The opposition, for its part, has proved incapable of providing alternative, unified leadership in weathering the pandemic response. While the two major umbrella groups, the Civic Alliance for Justice and Democracy and the Blue and White National Unity movement came together on July 2 to form a "national coalition", they have focused on elections to be held in November 2021, more than on the pandemic.
The opposition has also been divided by ties to past corruption, most recently former President and Liberal Constitutional Party (PLC) head Arnaldo Aleman.
Trapped between government mismanagement, repression and unclear alternatives, Nicaraguans are doing their best to protect themselves through voluntary social distancing and other measures, living in fear and distrust, while making uncoordinated decisions about going to work, church, schools and public markets.

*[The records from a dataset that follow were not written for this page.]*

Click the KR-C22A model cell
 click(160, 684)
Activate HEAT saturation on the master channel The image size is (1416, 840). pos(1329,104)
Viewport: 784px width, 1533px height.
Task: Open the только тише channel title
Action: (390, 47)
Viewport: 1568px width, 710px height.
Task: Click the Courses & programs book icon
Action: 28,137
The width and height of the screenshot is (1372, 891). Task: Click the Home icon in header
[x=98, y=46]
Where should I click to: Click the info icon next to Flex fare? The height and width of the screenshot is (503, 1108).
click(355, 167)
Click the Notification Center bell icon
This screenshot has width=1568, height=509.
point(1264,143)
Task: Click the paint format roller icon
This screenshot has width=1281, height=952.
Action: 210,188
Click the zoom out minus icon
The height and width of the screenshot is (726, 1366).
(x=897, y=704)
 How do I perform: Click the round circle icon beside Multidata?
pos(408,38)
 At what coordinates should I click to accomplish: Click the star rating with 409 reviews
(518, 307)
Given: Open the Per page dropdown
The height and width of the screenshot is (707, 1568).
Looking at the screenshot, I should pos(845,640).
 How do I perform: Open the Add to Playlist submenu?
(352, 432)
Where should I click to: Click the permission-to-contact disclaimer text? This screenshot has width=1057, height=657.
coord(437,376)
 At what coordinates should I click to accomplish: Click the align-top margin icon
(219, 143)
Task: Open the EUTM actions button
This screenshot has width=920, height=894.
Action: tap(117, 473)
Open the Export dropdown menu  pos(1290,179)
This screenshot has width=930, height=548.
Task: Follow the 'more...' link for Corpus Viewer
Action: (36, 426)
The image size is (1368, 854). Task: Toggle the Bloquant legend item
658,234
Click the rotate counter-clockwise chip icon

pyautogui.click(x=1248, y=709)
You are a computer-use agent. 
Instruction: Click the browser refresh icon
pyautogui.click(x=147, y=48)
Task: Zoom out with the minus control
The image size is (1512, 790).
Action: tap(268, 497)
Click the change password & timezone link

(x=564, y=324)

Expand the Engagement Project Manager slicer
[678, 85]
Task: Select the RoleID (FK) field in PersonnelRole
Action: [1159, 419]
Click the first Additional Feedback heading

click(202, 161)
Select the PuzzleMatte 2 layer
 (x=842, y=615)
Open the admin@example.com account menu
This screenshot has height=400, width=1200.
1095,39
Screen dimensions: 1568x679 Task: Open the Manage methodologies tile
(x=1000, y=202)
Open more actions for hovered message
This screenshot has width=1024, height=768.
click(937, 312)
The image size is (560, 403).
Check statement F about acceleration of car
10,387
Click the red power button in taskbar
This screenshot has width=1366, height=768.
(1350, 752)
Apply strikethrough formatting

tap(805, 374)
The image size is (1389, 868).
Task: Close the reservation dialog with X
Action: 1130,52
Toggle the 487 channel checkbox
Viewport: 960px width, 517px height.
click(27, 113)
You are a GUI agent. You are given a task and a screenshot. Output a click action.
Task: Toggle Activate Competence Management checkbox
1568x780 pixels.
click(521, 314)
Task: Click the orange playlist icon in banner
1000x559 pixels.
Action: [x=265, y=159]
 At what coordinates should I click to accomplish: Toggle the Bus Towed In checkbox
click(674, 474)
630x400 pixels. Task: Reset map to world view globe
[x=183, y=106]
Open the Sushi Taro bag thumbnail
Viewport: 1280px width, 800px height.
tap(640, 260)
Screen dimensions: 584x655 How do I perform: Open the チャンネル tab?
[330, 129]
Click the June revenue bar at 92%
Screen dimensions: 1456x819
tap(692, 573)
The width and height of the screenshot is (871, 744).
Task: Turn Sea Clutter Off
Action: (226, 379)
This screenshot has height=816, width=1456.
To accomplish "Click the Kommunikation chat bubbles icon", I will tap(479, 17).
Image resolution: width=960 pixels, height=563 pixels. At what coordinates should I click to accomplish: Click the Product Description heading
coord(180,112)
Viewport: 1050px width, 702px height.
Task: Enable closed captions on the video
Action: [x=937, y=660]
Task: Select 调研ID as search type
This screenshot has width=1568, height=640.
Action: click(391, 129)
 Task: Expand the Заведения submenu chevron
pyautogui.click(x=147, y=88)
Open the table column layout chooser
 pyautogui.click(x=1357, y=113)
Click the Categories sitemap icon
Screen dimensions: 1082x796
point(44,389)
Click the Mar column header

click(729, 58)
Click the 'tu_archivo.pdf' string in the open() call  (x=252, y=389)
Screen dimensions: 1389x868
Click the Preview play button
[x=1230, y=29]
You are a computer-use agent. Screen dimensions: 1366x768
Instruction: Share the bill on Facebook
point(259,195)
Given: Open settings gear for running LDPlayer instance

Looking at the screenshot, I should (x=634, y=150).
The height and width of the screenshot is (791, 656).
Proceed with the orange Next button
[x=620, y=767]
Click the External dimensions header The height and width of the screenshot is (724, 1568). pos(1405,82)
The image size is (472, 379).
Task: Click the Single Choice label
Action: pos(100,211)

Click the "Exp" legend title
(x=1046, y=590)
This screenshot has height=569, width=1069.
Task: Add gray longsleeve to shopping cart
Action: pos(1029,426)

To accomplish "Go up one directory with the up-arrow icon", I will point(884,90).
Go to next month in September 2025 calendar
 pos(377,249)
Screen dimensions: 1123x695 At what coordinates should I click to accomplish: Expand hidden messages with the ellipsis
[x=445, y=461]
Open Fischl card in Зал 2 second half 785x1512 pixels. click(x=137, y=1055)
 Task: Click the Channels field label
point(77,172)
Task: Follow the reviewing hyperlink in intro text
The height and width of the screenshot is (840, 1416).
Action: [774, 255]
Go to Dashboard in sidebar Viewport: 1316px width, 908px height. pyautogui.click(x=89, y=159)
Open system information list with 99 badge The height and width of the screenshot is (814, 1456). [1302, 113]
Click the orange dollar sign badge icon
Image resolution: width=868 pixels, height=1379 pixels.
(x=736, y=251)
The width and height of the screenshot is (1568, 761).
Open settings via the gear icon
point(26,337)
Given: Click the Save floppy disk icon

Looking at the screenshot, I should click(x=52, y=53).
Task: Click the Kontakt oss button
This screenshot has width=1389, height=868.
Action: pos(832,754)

For the region, the consequences of uncontrolled virus spread, death and the collapse of the economy and public order are grave, including refugees carrying the pandemic to neighboring Costa Rica and Honduras, expanded opportunities for criminal groups and a further opening for malign extra-hemispheric actors.
The U.S. and the international community, for its part, has continued to condemn the mismanagement, corruption and anti-democratic practices of the Ortegas. In July 2020, the U.S. Treasury froze the assets of Juan Carlos Ortega, the third Ortega son and 22nd person close to the family to be sanctioned.
In June, Organization of American States (OAS) Secretary General Luis Almagro asked for a special meeting of the OAS Permanent Council to recognize the rupture of the democratic order in the country. Yet with official elections more than a year away and the opposition struggling to truly find its voice regarding the pandemic, near-term prospects for change are limited.
Nicaraguans, their neighbors and the region will all ultimately bear the consequences.